Introduce support for Projected Volumes kubernetes ServiceAccount Tokens

Signed-off-by: jjotah <m.rjuanjo@hotmail.com>
linkerd · Aug 22, 2024 · 964e36a · 964e36a
1 parent 1fd76ae
commit 964e36a
Showing 1 changed file with 22 additions and 11 deletions.
diff --git a/cni-plugin/deployment/scripts/install-cni.sh b/cni-plugin/deployment/scripts/install-cni.sh
@@ -269,18 +269,24 @@ sync() {
     # previously observed SHA (updated with each file watch) and compare it
     # against the new file's SHA. If they differ, it means something has
     # changed.
-    new_sha=$(sha256sum "${filepath}" | while read -r s _; do echo "$s"; done)
-    if [ "$new_sha" != "$prev_sha" ]; then
-      # Create but don't rm old one since we don't know if this will be configured
-      # to run as _the_ cni plugin.
-      log "New file [$filename] detected; re-installing"
-      install_cni_conf "$filepath"
+    if [[ -n "$prev_sha" ]]; then
+      new_sha=$(sha256sum "${filepath}" | while read -r s _; do echo "$s"; done)
+      if [ "$new_sha" != "$prev_sha" ]; then
+        # Create but don't rm old one since we don't know if this will be configured
+        # to run as _the_ cni plugin.
+        log "New file [$filename] detected; re-installing"
+        install_cni_conf "$filepath"
+      else
+        # If the SHA hasn't changed or we get an unrecognised event, ignore it.
+        # When the SHA is the same, we can get into infinite loops whereby a file has
+        # been created and after re-install the watch keeps triggering CREATE events
+        # that never end.
+        log "Ignoring event: $ev $filepath; no real changes detected"
+      fi
     else
-      # If the SHA hasn't changed or we get an unrecognised event, ignore it.

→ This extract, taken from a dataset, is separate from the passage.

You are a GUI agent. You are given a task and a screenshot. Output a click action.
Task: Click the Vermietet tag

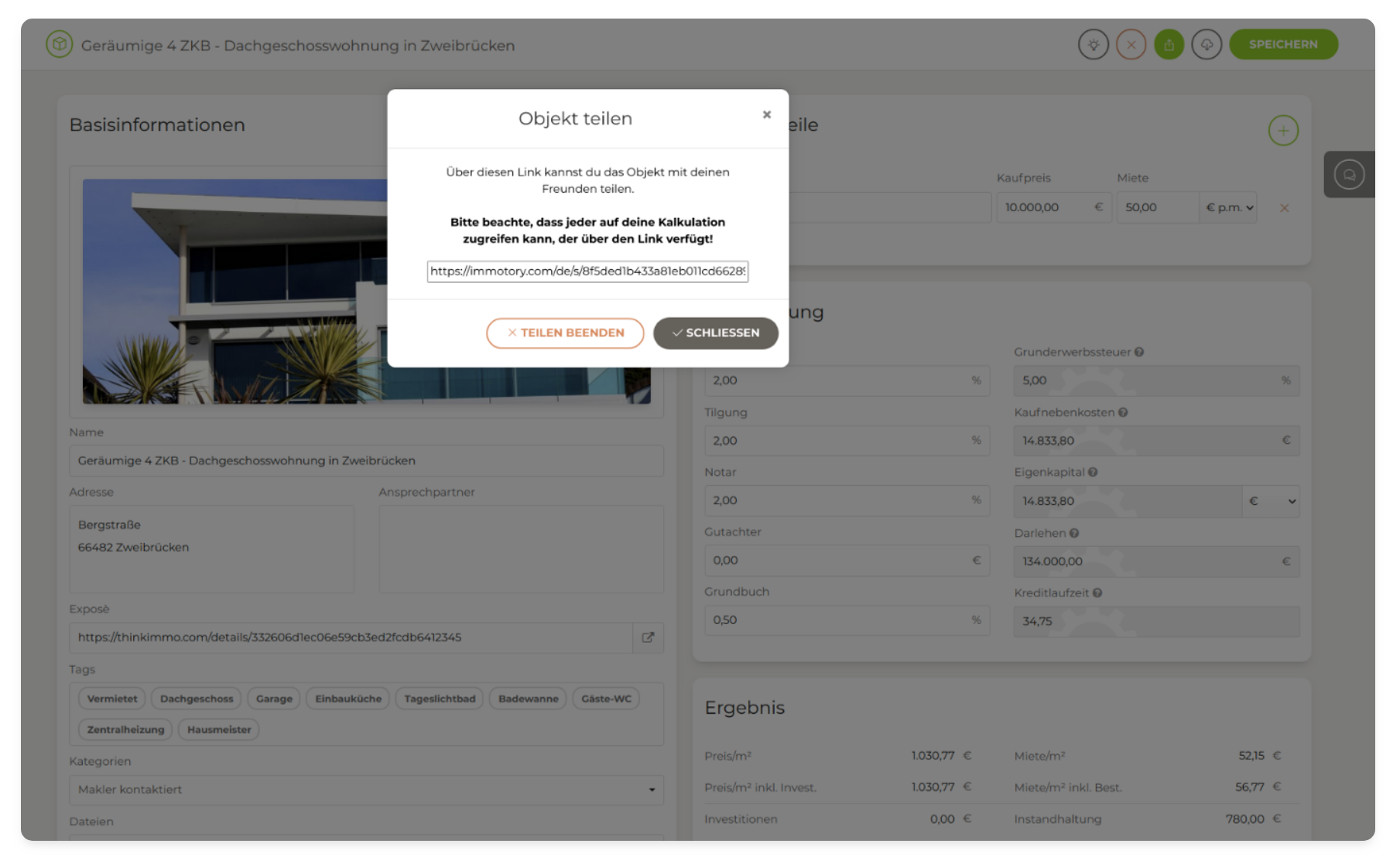pos(112,699)
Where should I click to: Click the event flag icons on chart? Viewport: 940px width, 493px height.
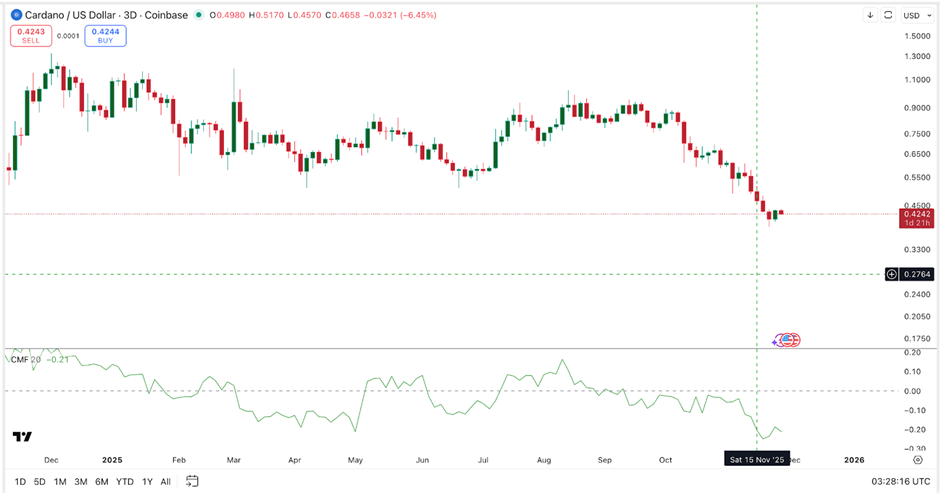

-      # When the SHA is the same, we can get into infinite loops whereby a file has
-      # been created and after re-install the watch keeps triggering CREATE events
-      # that never end.
-      log "Ignoring event: $ev $filepath; no real changes detected"
+      # If there is no previous SHA (as in the case of the token), reinstall cni.
+      log "Processing event for $filename with no SHA comparison needed."
+      install_cni_conf "$DEFAULT_CNI_CONF_PATH"
     fi
   fi
 }
@@ -298,6 +304,11 @@ monitor() {
           cni_conf_sha="$(sha256sum "$directory/$filename" | while read -r s _; do echo "$s"; done)"
         fi
       fi
+    done &
+  inotifywait -m "/var/run/secrets/kubernetes.io/serviceaccount/token" -e create,delete,moved_to,modify |
+    while read -r directory action filename; do
+      log "Detected change in Service Account token: $action $filename"
+      sync "$DEFAULT_CNI_CONF_PATH" "$action" ""
     done
 }